- Exercise instructions: Lines in which "computer" appears should be pulled from the data below.

- Input records:

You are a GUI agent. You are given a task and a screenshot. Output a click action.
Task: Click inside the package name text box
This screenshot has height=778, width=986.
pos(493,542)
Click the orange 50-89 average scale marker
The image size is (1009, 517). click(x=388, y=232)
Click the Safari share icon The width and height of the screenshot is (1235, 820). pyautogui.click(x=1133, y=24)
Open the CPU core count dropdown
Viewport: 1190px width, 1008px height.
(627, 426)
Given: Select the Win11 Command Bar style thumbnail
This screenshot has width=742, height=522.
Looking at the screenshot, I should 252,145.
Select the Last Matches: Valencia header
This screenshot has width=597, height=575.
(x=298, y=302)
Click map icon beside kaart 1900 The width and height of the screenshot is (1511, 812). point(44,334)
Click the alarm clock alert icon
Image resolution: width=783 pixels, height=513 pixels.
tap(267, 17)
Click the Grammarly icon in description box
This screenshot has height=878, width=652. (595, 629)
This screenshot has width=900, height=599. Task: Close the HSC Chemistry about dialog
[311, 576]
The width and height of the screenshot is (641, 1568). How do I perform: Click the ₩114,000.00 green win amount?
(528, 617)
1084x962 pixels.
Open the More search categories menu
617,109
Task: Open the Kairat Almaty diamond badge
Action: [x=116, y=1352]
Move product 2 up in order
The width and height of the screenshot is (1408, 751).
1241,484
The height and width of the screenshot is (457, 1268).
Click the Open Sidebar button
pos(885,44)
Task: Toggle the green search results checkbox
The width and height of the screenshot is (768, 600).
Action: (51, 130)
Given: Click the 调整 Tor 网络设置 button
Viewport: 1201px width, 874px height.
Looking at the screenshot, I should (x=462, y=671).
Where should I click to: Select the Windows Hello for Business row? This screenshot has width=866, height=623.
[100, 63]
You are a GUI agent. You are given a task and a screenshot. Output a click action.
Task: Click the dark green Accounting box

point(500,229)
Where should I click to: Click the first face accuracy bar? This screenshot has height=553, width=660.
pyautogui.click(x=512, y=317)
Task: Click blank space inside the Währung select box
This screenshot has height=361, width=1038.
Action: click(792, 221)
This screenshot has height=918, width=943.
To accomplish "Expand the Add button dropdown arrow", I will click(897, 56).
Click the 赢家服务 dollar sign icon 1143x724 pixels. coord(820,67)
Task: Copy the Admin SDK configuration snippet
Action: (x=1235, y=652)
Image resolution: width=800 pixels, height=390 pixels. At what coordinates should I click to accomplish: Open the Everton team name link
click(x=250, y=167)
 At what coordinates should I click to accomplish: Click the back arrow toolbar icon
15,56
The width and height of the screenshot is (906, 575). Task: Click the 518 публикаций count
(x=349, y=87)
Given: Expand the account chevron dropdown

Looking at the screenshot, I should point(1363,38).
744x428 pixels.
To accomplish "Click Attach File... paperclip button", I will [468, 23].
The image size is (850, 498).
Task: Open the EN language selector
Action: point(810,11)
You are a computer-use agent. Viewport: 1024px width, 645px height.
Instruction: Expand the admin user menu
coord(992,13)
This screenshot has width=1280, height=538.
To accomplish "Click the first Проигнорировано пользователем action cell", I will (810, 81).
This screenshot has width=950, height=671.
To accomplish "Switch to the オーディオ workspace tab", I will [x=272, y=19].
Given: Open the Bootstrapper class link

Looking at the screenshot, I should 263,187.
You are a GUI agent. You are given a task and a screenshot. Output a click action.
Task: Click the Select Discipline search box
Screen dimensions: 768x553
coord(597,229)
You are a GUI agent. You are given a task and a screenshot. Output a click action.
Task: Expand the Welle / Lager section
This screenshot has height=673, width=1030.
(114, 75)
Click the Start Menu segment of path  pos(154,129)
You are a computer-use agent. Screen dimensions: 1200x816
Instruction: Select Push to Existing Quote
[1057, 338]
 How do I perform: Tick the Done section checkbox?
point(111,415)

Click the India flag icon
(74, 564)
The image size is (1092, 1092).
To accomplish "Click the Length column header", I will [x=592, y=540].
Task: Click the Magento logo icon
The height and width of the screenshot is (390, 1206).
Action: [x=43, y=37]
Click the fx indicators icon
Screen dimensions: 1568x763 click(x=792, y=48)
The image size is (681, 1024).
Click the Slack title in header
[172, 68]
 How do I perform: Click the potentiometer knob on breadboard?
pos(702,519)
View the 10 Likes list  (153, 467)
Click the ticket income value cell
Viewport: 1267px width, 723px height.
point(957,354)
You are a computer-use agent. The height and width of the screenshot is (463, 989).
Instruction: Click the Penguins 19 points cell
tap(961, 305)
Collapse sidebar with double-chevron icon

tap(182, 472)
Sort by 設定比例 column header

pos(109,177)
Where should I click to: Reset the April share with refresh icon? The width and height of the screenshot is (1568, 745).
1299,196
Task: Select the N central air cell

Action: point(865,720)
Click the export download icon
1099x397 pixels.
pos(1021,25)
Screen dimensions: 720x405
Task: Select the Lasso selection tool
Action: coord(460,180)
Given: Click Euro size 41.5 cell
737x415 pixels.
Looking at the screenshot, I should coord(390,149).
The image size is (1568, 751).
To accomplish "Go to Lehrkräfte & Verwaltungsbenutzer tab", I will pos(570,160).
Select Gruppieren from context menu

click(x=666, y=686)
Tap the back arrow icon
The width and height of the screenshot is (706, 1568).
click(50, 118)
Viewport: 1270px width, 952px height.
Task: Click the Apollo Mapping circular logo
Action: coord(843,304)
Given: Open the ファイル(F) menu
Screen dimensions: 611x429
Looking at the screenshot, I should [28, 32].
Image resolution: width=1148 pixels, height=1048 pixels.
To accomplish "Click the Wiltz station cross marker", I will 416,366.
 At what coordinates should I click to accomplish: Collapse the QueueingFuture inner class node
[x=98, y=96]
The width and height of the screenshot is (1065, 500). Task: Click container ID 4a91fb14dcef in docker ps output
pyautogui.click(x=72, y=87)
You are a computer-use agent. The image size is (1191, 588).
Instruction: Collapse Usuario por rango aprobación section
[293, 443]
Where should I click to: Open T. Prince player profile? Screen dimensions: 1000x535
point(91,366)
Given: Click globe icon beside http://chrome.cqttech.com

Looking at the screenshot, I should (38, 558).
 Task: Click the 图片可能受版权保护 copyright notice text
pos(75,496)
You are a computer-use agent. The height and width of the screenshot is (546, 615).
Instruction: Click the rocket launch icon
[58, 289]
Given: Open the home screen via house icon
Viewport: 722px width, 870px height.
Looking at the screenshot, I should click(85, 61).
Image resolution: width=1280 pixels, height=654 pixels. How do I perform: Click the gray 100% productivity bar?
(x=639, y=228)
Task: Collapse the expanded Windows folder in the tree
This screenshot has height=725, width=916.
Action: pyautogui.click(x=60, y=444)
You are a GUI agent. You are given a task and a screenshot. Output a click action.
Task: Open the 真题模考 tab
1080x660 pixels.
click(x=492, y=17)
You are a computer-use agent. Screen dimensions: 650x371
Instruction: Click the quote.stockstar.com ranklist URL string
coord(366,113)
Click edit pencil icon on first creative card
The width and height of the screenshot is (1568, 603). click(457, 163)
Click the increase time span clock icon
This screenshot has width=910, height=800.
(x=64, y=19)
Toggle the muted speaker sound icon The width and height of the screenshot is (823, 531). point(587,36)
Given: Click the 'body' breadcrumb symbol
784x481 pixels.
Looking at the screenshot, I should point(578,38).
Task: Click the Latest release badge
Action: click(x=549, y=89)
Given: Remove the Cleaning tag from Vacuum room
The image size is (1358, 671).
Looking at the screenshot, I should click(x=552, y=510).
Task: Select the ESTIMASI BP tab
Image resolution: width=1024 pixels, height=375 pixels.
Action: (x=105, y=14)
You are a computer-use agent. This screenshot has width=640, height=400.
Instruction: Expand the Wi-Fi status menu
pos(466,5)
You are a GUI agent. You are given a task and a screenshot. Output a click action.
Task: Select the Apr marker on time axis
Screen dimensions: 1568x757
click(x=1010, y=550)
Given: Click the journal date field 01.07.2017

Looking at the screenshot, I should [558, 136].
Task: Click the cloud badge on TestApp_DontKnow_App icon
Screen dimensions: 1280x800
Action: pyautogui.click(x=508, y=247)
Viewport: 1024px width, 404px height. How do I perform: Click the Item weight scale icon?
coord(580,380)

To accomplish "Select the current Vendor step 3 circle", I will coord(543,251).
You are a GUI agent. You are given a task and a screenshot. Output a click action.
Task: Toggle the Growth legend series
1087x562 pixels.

- Output for this exercise:
You are a computer-use agent. Viewport: 1024px width, 645px height.
You are a computer-use agent. Screen dimensions: 1200x816
You are a computer-use agent. The height and width of the screenshot is (463, 989).
You are a computer-use agent. The image size is (1191, 588).
You are a computer-use agent. The height and width of the screenshot is (546, 615).
You are a computer-use agent. Screen dimensions: 650x371
You are a computer-use agent. This screenshot has width=640, height=400.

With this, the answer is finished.